== Segment start ==

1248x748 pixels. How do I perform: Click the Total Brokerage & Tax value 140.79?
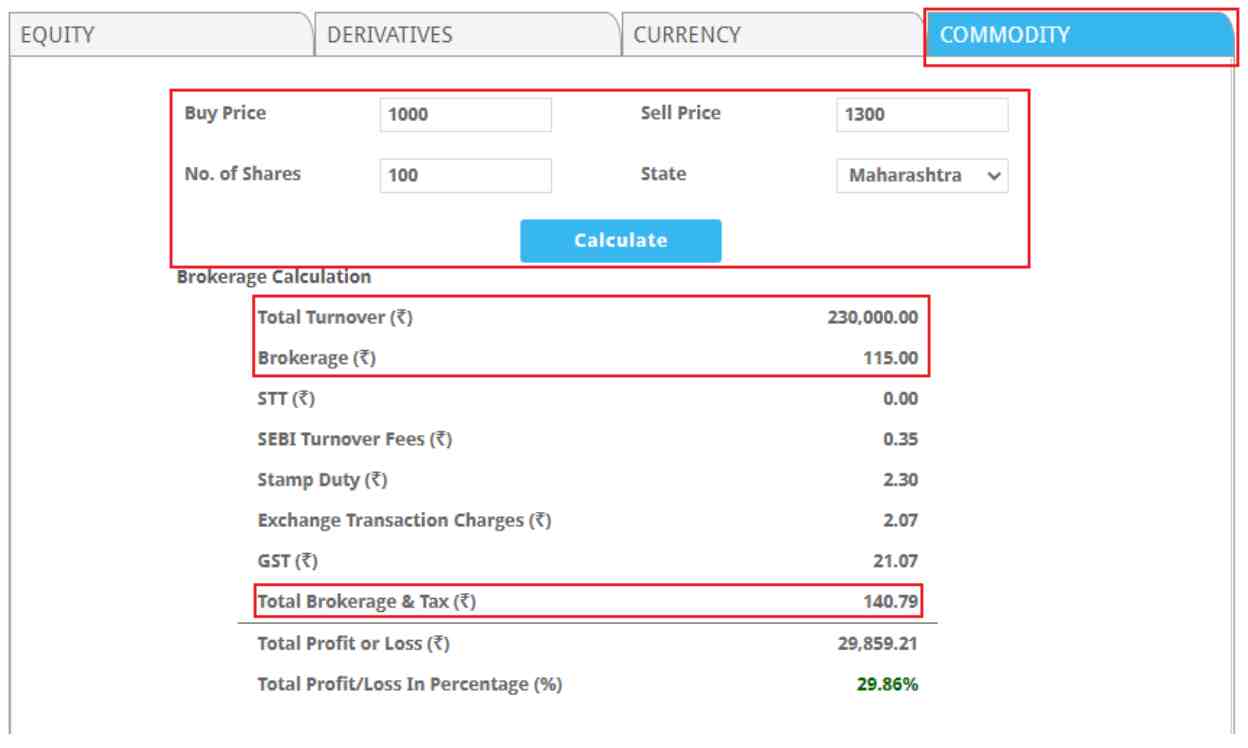tap(890, 602)
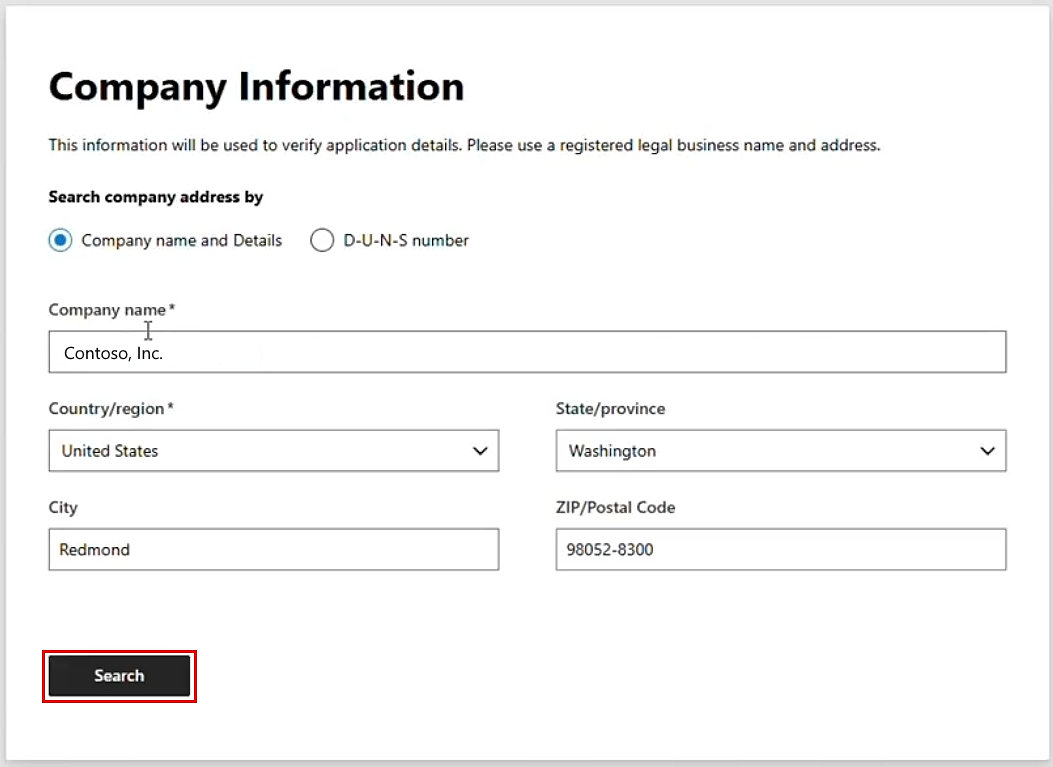The image size is (1053, 767).
Task: Expand the United States country selector
Action: pyautogui.click(x=273, y=451)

== Segment end ==

Exercise: Pictures in the records must not appear in the copy; transcribe everything else precisely.

Response:
1248x748 pixels. How do I perform: Click the Total Brokerage & Tax value 140.79?
tap(890, 602)
The image size is (1053, 767).
Task: Expand the United States country selector
Action: pyautogui.click(x=273, y=451)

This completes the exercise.